With these monster forms of C. difficile, others have not been quite as lucky, though I don’t think my mother would’ve considered herself lucky at the time. But there are patients whose symptoms never fully resolve with antibiotic treatment, some of whom have required further surgeries to remove necrotic intestinal tissue and some of whom have even died. For these people and in fact all C. diff patients, we are getting closer to a highly successful form of treatment that’s currently undergoing clinical trials: the fecal transplant.

One of the most recent studies published this month in the Journal of the American Medical Association (JAMA) reports on the success rate of frozen pill-form fecal transplant.
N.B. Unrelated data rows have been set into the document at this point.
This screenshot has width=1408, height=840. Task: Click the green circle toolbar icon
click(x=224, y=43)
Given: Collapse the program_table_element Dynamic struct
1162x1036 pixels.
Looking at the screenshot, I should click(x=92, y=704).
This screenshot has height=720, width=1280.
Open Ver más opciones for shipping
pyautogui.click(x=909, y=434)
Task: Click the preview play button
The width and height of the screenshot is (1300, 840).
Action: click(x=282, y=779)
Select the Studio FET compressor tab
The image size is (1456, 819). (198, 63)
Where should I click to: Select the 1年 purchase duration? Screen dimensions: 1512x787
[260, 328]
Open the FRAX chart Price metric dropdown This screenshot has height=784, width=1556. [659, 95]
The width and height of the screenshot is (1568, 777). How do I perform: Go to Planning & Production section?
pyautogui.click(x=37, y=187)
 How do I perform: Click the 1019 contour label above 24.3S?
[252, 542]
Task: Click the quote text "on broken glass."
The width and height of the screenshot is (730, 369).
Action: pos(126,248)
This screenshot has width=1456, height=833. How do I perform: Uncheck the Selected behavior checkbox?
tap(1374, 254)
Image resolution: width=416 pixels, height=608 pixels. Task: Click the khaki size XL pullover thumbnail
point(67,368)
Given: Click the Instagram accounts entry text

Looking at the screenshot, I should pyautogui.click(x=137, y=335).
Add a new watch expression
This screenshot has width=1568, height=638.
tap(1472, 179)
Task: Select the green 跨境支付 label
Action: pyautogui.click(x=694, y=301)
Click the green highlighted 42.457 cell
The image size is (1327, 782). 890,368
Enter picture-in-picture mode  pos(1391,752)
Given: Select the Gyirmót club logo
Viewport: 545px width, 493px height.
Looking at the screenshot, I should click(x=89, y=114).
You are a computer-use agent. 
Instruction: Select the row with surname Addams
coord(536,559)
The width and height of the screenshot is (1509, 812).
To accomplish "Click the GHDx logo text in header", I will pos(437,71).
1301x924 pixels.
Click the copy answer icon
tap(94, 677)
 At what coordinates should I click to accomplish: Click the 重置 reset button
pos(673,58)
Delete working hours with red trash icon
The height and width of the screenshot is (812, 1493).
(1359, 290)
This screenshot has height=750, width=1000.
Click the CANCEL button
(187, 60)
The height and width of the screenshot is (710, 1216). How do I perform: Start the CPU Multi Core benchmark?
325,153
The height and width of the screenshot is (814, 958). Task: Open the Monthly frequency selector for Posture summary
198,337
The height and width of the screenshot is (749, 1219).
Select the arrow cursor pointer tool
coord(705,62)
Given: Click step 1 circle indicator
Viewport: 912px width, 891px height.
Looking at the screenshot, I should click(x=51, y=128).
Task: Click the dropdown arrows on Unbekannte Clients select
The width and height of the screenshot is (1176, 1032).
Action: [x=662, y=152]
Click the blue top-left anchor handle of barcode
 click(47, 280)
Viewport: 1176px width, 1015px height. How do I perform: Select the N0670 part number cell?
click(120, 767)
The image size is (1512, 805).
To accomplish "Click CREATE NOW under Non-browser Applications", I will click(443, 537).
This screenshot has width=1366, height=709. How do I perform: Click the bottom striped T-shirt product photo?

Of the 20 participants in the study with mild-to-severe unresponsive infection, the symptoms of 14 patients resolved after a single application, meanwhile another 4 responded after a second dose. Overall, 90% of the patients in this study had symptom resolution with 1-2 doses of the fecal transplant. Those who fared poorer tended to have lower overall health scores.

Another great thing about this study was that the fecal transplants were donated from individuals unrelated to the patients, indicating that even using fecal transplants from total strangers is a highly successful form of C. diff treatment. Previously, transplants have usually come from family members in an effort to match inherited microbiomes. It also shows that freezing the pills can essentially enhance the shelf-life of transplant materials.

My family looks genuinely forward to the time when this treatment is THE treatment for C. diff infection, so that future generations of patients don’t have to suffer what my mother went through, or worse. Hopefully by that point the medical establishment and FDA will be over their fears of poop. It may be gross, but it works.

4 responses to “Frozen Poo Pills: Continued Trials Are Successful in Treating Recurrent C. Difficile

  1. The history of using fecal transplants is interesting. Folk medicine may have been using them for a long time. The first recorded use was in a manual of Chinese emergency medicine that was published in the 16th Century. The German Army during WWII was fighting in North Africa when its troops had a run-in (lol) with bacterial dysentery. The Bedouins treated this by eating warm camel dung. The commander of the German army ordered his men to eat camel dung, and their dysentery was eliminated (lol). American use did not happen until the mid 1950s. It had limited use in practice as there was no research to back it up. The methods were quite primitive with administration of the cure accomplished by enemas containing donated poo from healthy donors.